§ Data under study:

■ ■ ■ ■ ■

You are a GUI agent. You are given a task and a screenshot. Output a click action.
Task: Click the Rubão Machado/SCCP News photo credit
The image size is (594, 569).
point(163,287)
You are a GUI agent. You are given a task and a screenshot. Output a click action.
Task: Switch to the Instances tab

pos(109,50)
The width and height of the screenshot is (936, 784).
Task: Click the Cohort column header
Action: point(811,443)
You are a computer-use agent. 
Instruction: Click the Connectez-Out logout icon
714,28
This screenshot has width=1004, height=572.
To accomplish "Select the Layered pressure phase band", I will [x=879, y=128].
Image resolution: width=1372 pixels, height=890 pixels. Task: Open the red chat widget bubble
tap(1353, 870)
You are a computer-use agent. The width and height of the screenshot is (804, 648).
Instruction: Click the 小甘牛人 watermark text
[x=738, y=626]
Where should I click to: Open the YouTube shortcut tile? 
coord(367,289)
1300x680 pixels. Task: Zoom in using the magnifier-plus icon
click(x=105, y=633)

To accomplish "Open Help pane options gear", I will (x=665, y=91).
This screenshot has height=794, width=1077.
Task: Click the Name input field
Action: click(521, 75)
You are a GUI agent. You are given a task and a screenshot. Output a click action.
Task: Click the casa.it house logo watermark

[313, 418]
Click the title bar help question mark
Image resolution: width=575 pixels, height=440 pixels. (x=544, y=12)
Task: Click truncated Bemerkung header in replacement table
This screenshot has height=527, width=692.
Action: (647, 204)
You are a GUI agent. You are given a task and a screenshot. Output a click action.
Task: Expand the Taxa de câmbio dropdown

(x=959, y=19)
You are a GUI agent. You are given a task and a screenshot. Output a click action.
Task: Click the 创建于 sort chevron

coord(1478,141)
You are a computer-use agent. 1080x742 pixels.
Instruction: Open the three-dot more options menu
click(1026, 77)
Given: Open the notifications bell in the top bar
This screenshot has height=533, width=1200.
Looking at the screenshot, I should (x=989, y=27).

■ ■ ■ ■ ■

§ Exercise description: Would you please transcribe each line of the material exactly?

§ Written reply:
You are a GUI agent. You are given a task and a screenshot. Output a click action.
Task: Click the Rubão Machado/SCCP News photo credit
The image size is (594, 569).
point(163,287)
You are a GUI agent. You are given a task and a screenshot. Output a click action.
Task: Switch to the Instances tab

pos(109,50)
The width and height of the screenshot is (936, 784).
Task: Click the Cohort column header
Action: point(811,443)
You are a computer-use agent. 
Instruction: Click the Connectez-Out logout icon
714,28
This screenshot has width=1004, height=572.
To accomplish "Select the Layered pressure phase band", I will [x=879, y=128].
Image resolution: width=1372 pixels, height=890 pixels. Task: Open the red chat widget bubble
tap(1353, 870)
You are a computer-use agent. The width and height of the screenshot is (804, 648).
Instruction: Click the 小甘牛人 watermark text
[x=738, y=626]
Where should I click to: Open the YouTube shortcut tile? 
coord(367,289)
1300x680 pixels. Task: Zoom in using the magnifier-plus icon
click(x=105, y=633)

To accomplish "Open Help pane options gear", I will (x=665, y=91).
This screenshot has height=794, width=1077.
Task: Click the Name input field
Action: click(521, 75)
You are a GUI agent. You are given a task and a screenshot. Output a click action.
Task: Click the casa.it house logo watermark

[313, 418]
Click the title bar help question mark
Image resolution: width=575 pixels, height=440 pixels. (x=544, y=12)
Task: Click truncated Bemerkung header in replacement table
This screenshot has height=527, width=692.
Action: (647, 204)
You are a GUI agent. You are given a task and a screenshot. Output a click action.
Task: Expand the Taxa de câmbio dropdown

(x=959, y=19)
You are a GUI agent. You are given a task and a screenshot. Output a click action.
Task: Click the 创建于 sort chevron

coord(1478,141)
You are a computer-use agent. 1080x742 pixels.
Instruction: Open the three-dot more options menu
click(1026, 77)
Given: Open the notifications bell in the top bar
This screenshot has height=533, width=1200.
Looking at the screenshot, I should (x=989, y=27).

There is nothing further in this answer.